Keep it close and quiet to fall asleep to.
I’ve decided that he shot a bluebird,
because they shine off the leaves like lazuli.
A mythic bird in a simple town,
an epic prize.
I didn’t know,
he says, surrounding the story in bubble wrap
as if God were listening in.
I didn’t want it to die.
He’s nervous, almost crying.
He can’t look at the twisted wings
on the driveway, even now.
I only wanted to kill it.
A flash of blue
like a marble.

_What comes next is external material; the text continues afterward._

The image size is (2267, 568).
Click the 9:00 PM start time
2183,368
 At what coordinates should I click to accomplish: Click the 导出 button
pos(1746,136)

I marvel
at the thought of bone on black gravel.
I'm sure that bird had an egg
hidden deep in her thin stomach,
lined like a sensitive tooth.
A wax-winged creature of pinion and cartilage;
I want to find just the right
notch between wing and rib
that must have snapped,
must have been pulled inwards like taffy,
for him to look down and see
nothing but a soft organ.
It fell, limp, like laundry.
To be washed and ironed, refolded
and refilled into his drawers by his mother.
I wonder how it feels to watch clay form in front of you,
to mold into a wishbone and feathers
stuck on Connecticut ground.
The opening lines of this piece lure me in with the promise of a story. Mary-Kate Wilson gives readers a vivid glimpse of "something sky-blue and bloody" but also a glimpse of pain and regret. Wilson finds "just the right / notch between wing and rib" for readers, and drives the poem straight into the reader's heart.
Mary-Kate Wilson is a junior at Washington Latin PCS in Washington, D.C. She loves writing poetry, as well as crafting collages, earrings, zines, and even her own personal deck of tarot cards! When she’s not doing any of this, you can find her running in late to musical rehearsal.